§ EXERCISE: Give back the line where "How do I perform: Click" appears and all the lines after it until the listing ends, unchanged and with nothing else.

§ DATA RECORDS:
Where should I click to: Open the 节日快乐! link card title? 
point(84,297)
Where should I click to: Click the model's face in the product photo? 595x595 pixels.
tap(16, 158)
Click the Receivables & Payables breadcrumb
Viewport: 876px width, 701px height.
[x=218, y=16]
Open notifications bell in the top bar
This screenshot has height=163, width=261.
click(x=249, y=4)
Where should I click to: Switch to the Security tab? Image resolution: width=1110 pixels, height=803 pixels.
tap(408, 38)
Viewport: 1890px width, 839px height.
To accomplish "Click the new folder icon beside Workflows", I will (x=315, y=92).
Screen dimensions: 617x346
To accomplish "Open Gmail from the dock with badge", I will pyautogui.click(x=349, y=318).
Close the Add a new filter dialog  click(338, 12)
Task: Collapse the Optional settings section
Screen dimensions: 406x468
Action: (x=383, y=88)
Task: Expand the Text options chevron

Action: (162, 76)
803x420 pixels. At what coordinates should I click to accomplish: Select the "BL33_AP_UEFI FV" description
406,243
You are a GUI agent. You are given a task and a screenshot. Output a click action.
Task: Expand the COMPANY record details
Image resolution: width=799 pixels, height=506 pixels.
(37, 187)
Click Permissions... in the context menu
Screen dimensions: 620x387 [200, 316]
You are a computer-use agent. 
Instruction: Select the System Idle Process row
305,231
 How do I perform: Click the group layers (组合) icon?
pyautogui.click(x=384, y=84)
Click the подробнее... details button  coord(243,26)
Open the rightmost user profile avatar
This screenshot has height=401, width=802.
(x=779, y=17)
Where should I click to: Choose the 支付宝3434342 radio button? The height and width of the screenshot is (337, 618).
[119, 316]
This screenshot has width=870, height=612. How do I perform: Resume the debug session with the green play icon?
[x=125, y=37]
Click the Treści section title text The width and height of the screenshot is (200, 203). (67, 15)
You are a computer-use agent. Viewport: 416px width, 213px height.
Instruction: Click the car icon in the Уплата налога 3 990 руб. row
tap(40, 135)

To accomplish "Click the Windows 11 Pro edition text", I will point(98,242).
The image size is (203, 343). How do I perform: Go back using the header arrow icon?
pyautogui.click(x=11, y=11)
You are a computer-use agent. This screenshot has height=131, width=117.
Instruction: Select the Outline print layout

§ RESULT:
 How do I perform: Click the group layers (组合) icon?
pyautogui.click(x=384, y=84)
Click the подробнее... details button  coord(243,26)
Open the rightmost user profile avatar
This screenshot has height=401, width=802.
(x=779, y=17)
Where should I click to: Choose the 支付宝3434342 radio button? The height and width of the screenshot is (337, 618).
[119, 316]
This screenshot has width=870, height=612. How do I perform: Resume the debug session with the green play icon?
[x=125, y=37]
Click the Treści section title text The width and height of the screenshot is (200, 203). (67, 15)
You are a computer-use agent. Viewport: 416px width, 213px height.
Instruction: Click the car icon in the Уплата налога 3 990 руб. row
tap(40, 135)

To accomplish "Click the Windows 11 Pro edition text", I will point(98,242).
The image size is (203, 343). How do I perform: Go back using the header arrow icon?
pyautogui.click(x=11, y=11)
You are a computer-use agent. This screenshot has height=131, width=117.
Instruction: Select the Outline print layout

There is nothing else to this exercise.